Pré-candidato à Presidência da República, o senador Flávio Bolsonaro (PL-RJ) afirmou neste domingo, 1º de março, durante o ato "Acorda, Brasil", promovido pela direita na Avenida Paulista, que o grupo político tem "uma batalha pela frente" para derrubar o veto do presidente da República, Luiz Inácio Lula da Silva (PT), ao projeto de lei da dosimetria relacionado aos condenados pelos atos golpistas de 8 de janeiro de 2023.
Segundo ele, o PL não é exatamente o que o grupo gostaria, mas já representaria um primeiro avanço. "Com a derrubada do veto, praticamente todas as pessoas do 8 de janeiro vão poder ir para as suas casas", disse.
Flávio também agradeceu o apoio do governador de São Paulo, Tarcísio de Freitas (Republicanos), e do prefeito da capital paulista, Ricardo Nunes (MDB), afirmando que ambos "vestiram a camisa do Brasil" e estão comprometidos com o que chamou de "projeto de resgate da nação".
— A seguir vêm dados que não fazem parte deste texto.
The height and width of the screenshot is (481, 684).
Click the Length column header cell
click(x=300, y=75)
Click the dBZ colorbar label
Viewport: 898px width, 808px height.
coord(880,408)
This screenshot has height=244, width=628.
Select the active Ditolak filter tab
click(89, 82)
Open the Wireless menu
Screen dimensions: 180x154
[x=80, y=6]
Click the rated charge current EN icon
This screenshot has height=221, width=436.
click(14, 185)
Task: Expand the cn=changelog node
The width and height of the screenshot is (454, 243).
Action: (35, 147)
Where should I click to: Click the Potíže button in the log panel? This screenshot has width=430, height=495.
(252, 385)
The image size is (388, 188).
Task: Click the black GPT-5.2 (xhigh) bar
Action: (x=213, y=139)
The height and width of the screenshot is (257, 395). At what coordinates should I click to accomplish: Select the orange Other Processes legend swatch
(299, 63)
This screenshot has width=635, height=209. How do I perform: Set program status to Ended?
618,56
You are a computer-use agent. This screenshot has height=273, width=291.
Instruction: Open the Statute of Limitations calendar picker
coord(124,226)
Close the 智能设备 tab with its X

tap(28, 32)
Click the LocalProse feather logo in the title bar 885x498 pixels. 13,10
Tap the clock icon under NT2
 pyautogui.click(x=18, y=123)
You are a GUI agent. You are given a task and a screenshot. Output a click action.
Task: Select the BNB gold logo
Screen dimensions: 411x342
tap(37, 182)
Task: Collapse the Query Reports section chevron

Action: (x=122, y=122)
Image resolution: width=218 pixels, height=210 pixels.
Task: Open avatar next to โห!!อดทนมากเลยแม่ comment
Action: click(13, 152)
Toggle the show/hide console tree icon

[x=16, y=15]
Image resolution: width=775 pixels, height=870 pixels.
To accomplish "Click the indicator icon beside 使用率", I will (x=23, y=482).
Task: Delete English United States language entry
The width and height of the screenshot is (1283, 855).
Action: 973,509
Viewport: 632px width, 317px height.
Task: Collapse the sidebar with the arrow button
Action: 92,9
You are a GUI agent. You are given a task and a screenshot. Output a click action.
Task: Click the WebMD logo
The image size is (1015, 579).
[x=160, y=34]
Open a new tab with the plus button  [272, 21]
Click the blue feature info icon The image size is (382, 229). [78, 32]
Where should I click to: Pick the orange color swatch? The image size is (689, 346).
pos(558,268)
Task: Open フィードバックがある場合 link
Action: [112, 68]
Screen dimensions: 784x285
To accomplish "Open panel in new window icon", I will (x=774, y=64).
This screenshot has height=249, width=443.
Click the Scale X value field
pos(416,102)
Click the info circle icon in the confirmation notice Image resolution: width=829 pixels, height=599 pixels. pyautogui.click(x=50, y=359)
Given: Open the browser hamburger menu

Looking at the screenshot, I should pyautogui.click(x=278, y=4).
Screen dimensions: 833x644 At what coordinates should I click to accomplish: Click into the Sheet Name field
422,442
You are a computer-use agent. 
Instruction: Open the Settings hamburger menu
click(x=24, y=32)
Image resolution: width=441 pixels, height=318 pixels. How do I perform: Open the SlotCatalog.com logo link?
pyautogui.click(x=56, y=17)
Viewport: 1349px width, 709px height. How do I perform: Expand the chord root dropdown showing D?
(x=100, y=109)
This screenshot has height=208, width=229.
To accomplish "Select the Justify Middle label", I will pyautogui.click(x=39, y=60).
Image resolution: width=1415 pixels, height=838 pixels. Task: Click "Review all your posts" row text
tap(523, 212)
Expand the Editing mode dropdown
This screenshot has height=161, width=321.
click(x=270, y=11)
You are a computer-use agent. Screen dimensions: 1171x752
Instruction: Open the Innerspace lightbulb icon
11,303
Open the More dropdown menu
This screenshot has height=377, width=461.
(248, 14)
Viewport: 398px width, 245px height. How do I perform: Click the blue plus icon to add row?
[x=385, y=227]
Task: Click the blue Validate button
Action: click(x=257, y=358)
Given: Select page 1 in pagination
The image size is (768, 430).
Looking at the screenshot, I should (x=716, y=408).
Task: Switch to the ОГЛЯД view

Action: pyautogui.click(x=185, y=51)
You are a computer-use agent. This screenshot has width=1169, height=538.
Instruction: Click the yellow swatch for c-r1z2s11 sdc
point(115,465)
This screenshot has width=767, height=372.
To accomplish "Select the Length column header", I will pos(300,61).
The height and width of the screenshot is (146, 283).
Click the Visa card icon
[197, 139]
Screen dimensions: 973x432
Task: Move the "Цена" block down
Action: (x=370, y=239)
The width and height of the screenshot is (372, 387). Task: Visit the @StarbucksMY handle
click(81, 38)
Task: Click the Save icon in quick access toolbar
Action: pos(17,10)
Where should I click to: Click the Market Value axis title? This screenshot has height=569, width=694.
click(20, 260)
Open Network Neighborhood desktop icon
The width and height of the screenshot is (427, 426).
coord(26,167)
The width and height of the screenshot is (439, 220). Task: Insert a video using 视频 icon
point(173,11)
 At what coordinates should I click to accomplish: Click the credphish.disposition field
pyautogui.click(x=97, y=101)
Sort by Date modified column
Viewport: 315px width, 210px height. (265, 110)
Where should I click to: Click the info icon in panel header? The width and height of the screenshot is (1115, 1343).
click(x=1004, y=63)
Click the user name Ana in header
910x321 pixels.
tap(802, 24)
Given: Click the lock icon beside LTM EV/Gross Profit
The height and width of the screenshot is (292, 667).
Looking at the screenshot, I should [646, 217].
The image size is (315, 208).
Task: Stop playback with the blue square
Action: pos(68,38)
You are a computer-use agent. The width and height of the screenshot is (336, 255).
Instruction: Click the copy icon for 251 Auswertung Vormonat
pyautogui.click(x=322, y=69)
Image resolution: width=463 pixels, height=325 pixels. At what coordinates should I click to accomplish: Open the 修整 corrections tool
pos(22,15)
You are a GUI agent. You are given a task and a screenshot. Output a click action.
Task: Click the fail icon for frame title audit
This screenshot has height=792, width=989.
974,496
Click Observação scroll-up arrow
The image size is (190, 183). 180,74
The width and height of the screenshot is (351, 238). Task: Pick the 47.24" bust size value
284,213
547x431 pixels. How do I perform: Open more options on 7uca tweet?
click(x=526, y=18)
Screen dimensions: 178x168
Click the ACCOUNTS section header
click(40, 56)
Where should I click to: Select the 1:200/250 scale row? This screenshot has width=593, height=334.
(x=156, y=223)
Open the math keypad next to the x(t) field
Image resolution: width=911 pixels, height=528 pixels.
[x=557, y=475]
Tarcísio, no entanto, não participou do ato, assim como a ex-primeira-dama Michelle Bolsonaro.
Em discurso com críticas ao governo federal, o senador classificou a gestão de Lula como "horrorosa" e disse que os jovens "continuam sem expectativa".
Ele afirmou ainda que as mulheres devem ser abraçadas e protegidas, sem hipocrisia.
Ao mencionar o ex-presidente da República Jair Bolsonaro, Flávio declarou que ele "está vivo" politicamente e que seus apoiadores "vão carregar esse sobrenome até a vitória".